If true, Octave will attempt to eliminate the redundant copying when calling the subsasgn method of a user-defined class.

When called from inside a function with the `"local"` option, the variable is changed locally for the function and any subroutines it calls. The original variable value is restored when exiting the function.

Note that the `subsref` and `subsasgn` methods always receive the whole index chain, while they usually handle only the first element. It is the responsibility of these methods to handle the rest of the chain (if needed), usually by forwarding it again to `subsref` or `subsasgn`.

If you wish to use the `end` keyword in subscripted expressions of an object, then the user needs to define the `end` method for the class.

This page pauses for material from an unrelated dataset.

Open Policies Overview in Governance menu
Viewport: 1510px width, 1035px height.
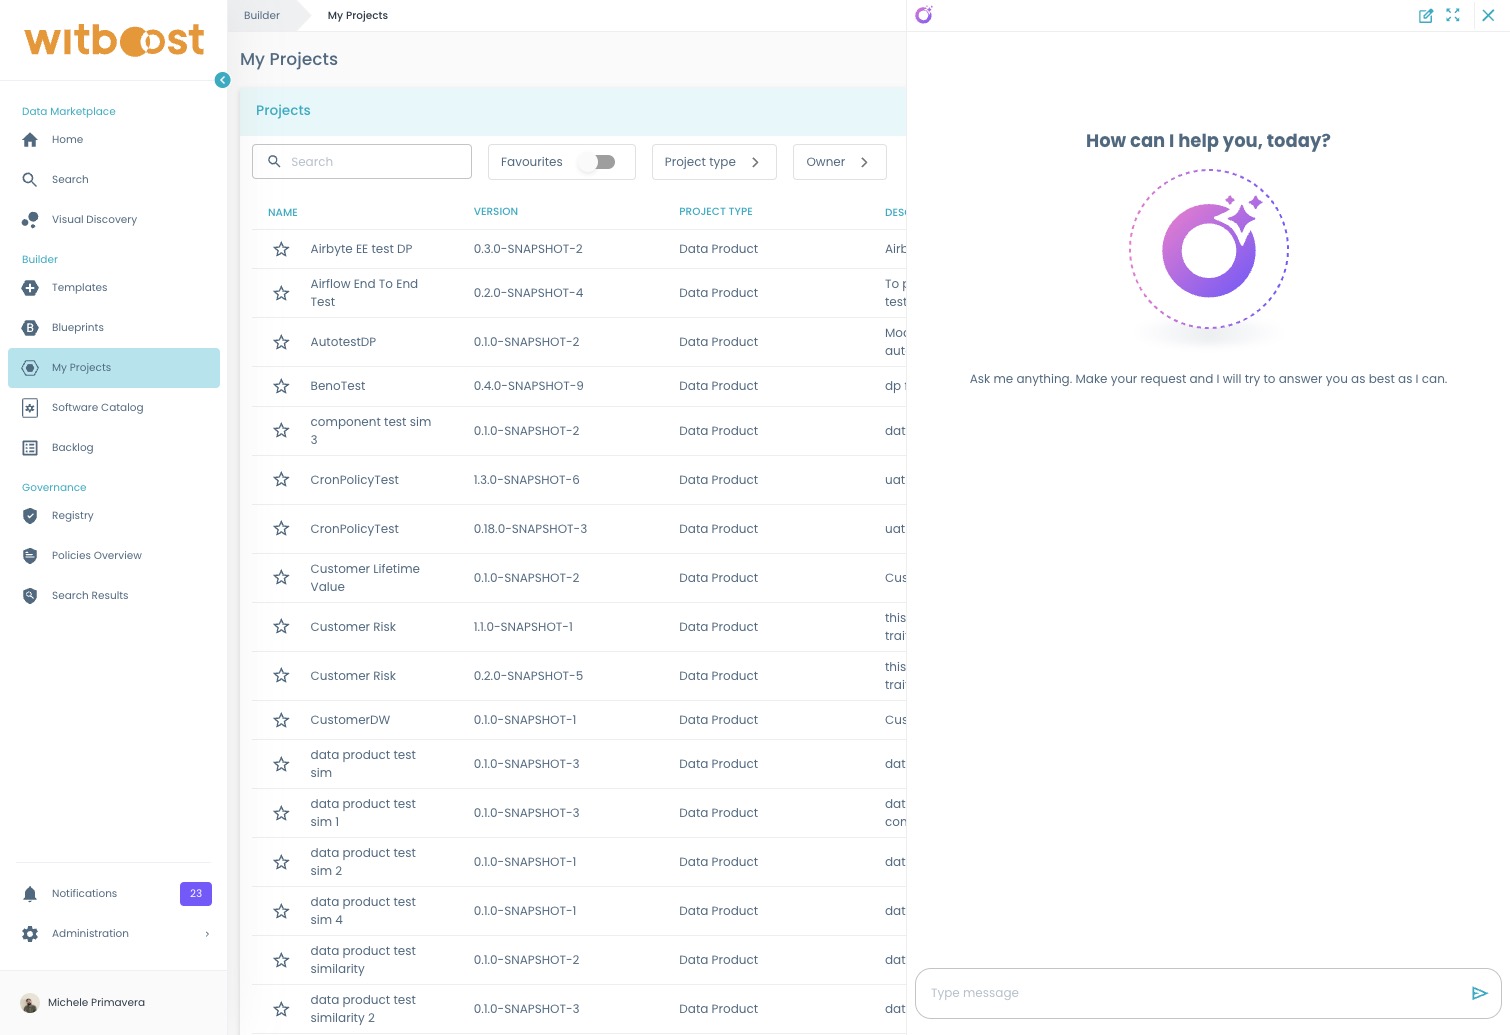[x=96, y=556]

For example, the `end` method for our polynomial class might look like

```function r = end (obj, index_pos, num_indices)

if (num_indices != 1)
error ("polynomial object may only have one index")
endif

r = length (obj.poly) - 1;

endfunction
```
```
```

which is a fairly generic `end` method that has a behavior similar to the `end` keyword for Octave Array classes. It can then be used as follows:

```p = polynomial ([1,2,3,4]);
p(end-1)
⇒ 3
```

Objects can also be used as the index in a subscripted expression themselves and this is controlled with the `subsindex` function.

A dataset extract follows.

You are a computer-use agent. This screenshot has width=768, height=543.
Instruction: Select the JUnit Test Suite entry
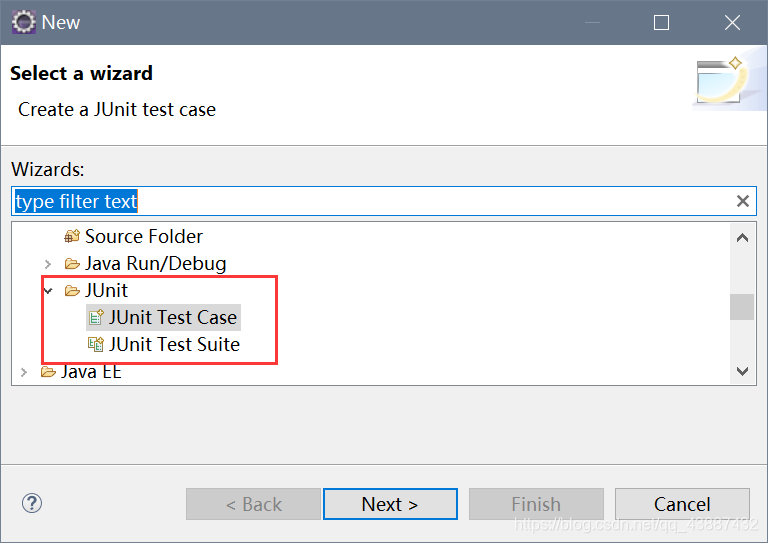pyautogui.click(x=174, y=345)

Function File: idx = subsindex (a)

Convert an object to an index vector.

When a is a class object defined with a class constructor, then `subsindex` is the overloading method that allows the conversion of this class object to a valid indexing vector. It is important to note that `subsindex` must return a zero-based real integer vector of the class `"double"`. For example, if the class constructor

```function b = myclass (a)
b = class (struct ("a", a), "myclass");
endfunction
```

then the `subsindex` function

```function idx = subsindex (a)
idx = double (a.a) - 1.0;
endfunction
```

can then be used as follows

```a = myclass (1:4);
b = 1:10;
b(a)
⇒ 1  2  3  4
```

Finally, objects can equally be used like ranges, using the `colon` method
This function is equivalent to the operator syntax `base : limit` or `base : increment : limit`.